→ Exercise instructions: Using the listing below, report each line holding the string "Follow".

Start of Block

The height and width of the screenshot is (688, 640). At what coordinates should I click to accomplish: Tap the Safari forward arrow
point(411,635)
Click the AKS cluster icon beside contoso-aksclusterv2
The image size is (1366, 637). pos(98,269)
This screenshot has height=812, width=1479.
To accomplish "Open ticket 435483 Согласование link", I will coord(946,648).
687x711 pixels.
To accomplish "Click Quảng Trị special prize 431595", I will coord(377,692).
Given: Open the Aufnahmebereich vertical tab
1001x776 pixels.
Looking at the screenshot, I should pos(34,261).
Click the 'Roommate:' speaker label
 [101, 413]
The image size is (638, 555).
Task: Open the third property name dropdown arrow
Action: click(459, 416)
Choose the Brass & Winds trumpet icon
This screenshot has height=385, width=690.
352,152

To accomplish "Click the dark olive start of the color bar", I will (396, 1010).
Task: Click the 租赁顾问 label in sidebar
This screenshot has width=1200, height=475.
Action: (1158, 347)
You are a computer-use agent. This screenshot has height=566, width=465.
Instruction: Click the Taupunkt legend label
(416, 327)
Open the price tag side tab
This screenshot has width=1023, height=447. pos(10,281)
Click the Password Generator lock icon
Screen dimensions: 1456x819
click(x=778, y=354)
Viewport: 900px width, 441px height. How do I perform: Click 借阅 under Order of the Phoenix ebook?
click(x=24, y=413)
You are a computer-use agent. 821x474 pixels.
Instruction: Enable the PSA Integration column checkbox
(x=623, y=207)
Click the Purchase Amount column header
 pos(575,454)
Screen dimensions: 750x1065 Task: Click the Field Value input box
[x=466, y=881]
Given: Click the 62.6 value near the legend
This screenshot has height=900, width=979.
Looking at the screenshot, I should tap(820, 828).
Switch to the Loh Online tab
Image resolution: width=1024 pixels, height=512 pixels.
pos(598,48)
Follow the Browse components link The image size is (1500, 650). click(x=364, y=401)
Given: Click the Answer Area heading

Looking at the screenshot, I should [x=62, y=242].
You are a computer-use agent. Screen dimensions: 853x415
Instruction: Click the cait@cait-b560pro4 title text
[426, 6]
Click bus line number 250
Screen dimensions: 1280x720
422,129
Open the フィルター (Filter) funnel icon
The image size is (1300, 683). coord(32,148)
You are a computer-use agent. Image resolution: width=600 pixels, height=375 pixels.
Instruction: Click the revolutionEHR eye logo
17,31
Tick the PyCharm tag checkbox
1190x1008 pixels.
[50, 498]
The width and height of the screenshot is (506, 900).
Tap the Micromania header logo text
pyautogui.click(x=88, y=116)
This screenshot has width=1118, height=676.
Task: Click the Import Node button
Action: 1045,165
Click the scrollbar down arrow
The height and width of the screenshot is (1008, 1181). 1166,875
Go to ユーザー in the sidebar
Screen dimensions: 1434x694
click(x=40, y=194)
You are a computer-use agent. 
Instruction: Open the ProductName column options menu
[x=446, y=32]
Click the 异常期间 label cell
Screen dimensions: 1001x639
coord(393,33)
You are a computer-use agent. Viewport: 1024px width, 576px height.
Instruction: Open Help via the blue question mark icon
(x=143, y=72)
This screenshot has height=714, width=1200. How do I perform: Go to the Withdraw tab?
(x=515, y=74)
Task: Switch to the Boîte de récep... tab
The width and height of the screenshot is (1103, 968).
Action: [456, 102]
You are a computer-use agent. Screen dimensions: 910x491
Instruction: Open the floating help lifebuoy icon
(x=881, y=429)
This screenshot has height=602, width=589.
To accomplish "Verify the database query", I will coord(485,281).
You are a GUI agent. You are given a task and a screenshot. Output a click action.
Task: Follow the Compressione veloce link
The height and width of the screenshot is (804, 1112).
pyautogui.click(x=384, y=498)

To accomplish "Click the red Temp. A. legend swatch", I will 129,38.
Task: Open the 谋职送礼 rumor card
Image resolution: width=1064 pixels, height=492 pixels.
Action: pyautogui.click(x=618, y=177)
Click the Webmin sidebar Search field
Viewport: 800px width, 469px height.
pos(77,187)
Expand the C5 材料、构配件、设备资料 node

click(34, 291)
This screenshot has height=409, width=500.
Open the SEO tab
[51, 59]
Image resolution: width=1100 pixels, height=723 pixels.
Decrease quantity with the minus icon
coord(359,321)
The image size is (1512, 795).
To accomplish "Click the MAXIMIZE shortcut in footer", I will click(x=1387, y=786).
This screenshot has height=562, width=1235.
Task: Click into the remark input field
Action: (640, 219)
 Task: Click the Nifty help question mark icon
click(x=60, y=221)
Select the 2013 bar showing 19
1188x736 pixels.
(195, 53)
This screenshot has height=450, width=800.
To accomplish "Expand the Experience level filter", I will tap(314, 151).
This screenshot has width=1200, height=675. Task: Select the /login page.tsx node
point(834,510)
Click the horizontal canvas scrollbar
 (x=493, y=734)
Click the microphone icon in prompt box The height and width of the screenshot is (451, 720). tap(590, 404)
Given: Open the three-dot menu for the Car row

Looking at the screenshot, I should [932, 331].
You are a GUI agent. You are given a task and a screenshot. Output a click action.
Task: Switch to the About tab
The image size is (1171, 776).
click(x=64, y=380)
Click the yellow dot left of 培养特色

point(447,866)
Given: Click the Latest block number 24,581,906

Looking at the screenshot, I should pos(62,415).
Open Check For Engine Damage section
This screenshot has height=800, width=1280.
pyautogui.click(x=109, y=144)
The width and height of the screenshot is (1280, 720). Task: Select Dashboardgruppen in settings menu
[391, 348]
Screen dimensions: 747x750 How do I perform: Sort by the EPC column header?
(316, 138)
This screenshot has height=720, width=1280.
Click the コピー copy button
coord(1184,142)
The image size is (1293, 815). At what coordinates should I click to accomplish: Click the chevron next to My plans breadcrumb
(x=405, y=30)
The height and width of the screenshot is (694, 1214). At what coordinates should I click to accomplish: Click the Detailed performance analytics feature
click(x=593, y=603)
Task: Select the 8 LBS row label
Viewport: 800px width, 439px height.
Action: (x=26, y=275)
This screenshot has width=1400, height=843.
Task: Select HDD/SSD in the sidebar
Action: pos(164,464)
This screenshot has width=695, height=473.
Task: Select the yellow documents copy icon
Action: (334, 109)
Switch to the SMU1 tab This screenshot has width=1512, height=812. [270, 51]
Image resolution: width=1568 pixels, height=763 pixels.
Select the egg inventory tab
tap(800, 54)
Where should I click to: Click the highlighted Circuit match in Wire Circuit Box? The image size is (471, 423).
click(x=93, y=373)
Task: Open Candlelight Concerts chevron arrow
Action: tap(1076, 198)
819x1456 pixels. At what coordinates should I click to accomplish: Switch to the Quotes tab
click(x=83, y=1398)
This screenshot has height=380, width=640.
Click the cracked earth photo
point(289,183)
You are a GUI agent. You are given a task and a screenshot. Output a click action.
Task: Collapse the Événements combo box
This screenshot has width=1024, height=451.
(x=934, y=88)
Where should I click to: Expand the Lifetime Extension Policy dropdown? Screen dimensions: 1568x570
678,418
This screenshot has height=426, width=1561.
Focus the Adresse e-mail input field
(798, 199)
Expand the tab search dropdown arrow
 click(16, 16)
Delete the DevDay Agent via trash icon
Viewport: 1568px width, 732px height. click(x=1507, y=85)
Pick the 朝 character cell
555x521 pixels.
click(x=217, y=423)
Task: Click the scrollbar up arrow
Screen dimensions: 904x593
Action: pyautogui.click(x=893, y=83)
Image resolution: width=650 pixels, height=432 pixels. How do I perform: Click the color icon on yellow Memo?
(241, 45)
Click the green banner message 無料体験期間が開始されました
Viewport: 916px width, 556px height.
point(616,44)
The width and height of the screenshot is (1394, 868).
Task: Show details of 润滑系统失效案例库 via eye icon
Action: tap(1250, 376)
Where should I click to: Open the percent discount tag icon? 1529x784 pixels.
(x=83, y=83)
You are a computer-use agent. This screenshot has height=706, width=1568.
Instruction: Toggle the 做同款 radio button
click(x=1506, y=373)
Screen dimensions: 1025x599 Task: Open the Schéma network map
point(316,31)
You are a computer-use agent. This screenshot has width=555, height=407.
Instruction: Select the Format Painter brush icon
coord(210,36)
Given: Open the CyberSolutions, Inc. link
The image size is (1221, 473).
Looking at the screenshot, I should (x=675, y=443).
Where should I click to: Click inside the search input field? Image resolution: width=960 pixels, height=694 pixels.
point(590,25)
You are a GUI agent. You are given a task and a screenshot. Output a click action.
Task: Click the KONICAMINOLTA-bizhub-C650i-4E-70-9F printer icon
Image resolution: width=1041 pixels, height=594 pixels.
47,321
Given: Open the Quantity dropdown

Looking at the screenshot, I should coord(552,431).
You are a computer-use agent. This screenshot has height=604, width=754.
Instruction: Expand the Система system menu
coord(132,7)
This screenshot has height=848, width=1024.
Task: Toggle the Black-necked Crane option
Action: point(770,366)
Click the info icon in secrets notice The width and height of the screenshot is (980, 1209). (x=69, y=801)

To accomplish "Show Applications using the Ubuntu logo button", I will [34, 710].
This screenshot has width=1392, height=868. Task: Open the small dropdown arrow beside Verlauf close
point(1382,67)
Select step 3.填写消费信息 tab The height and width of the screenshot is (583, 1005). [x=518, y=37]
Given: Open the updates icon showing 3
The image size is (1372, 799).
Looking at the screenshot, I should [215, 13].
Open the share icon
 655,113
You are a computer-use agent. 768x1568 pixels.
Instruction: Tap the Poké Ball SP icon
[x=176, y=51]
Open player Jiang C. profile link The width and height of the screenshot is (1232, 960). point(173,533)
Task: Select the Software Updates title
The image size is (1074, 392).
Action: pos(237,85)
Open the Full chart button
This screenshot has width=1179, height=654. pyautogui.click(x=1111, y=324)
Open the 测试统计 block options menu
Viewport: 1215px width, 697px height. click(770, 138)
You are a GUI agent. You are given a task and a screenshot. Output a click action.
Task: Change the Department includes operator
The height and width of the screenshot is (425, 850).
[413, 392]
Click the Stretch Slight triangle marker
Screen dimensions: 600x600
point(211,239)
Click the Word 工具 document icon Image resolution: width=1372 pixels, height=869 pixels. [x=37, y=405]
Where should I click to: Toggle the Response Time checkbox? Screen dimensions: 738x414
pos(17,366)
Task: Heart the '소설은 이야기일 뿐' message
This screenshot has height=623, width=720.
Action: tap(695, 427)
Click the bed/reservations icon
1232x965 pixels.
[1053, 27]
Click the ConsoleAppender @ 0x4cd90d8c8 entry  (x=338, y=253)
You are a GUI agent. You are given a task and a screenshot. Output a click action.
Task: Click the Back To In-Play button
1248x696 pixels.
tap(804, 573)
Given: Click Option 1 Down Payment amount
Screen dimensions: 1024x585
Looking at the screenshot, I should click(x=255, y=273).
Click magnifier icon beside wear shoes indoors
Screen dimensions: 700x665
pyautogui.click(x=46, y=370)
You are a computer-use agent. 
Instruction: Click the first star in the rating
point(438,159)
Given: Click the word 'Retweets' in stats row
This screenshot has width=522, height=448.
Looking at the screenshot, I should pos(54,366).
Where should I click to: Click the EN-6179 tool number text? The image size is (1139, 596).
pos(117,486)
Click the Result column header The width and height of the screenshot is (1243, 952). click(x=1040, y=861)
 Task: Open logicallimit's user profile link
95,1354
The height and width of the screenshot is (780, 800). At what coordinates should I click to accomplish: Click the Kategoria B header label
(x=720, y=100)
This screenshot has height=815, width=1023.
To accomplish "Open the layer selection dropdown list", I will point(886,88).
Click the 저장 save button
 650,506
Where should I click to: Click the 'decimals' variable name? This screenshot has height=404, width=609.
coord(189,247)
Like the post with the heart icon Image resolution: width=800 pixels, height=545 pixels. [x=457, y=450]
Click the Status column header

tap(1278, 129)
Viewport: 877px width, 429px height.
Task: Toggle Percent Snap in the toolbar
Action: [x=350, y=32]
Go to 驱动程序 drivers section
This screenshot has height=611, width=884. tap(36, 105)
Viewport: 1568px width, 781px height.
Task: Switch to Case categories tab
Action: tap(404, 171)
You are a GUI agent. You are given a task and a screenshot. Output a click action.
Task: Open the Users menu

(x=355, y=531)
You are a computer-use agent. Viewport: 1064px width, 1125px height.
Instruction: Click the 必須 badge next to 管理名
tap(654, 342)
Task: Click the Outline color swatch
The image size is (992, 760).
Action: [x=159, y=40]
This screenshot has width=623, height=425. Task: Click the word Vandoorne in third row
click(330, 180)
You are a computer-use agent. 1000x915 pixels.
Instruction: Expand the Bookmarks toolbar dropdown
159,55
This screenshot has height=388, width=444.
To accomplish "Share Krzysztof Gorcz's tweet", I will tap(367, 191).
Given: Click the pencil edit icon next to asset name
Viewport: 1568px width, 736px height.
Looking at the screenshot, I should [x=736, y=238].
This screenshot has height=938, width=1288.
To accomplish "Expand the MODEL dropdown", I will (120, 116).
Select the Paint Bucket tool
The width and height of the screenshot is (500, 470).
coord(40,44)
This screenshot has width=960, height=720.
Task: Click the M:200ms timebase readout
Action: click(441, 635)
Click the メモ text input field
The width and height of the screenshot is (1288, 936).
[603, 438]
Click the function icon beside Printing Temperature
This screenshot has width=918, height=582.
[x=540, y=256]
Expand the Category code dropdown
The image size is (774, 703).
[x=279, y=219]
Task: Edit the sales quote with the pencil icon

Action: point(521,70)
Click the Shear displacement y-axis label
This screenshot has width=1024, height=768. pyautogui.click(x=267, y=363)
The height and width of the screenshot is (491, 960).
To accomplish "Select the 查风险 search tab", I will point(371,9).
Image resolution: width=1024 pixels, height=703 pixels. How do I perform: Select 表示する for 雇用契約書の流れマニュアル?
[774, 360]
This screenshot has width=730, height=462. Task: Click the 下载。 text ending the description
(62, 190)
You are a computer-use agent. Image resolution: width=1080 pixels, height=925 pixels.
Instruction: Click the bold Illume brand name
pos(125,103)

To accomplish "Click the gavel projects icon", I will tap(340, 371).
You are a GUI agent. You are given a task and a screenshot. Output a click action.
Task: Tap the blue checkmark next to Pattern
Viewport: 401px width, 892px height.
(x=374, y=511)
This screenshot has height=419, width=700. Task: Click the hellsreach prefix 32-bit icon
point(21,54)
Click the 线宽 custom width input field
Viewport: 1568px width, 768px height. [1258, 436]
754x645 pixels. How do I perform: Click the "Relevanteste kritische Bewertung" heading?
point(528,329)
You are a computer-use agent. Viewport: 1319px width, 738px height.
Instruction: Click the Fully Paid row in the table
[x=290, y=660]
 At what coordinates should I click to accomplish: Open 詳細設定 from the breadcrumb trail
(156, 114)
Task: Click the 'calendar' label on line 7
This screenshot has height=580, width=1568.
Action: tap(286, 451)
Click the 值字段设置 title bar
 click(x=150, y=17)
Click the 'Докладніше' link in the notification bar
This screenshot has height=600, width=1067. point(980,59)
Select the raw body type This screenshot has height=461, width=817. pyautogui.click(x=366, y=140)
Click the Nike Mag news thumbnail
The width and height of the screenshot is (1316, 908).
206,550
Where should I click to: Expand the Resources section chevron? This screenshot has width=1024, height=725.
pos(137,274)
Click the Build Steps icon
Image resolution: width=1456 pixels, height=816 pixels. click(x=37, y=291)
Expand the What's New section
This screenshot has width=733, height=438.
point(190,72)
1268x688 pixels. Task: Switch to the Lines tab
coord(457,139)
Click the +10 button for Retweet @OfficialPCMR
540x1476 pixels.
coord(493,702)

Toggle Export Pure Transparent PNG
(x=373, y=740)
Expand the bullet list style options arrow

End of Block

→ Your solution:
Follow the Browse components link The image size is (1500, 650). click(x=364, y=401)
Task: Follow the Compressione veloce link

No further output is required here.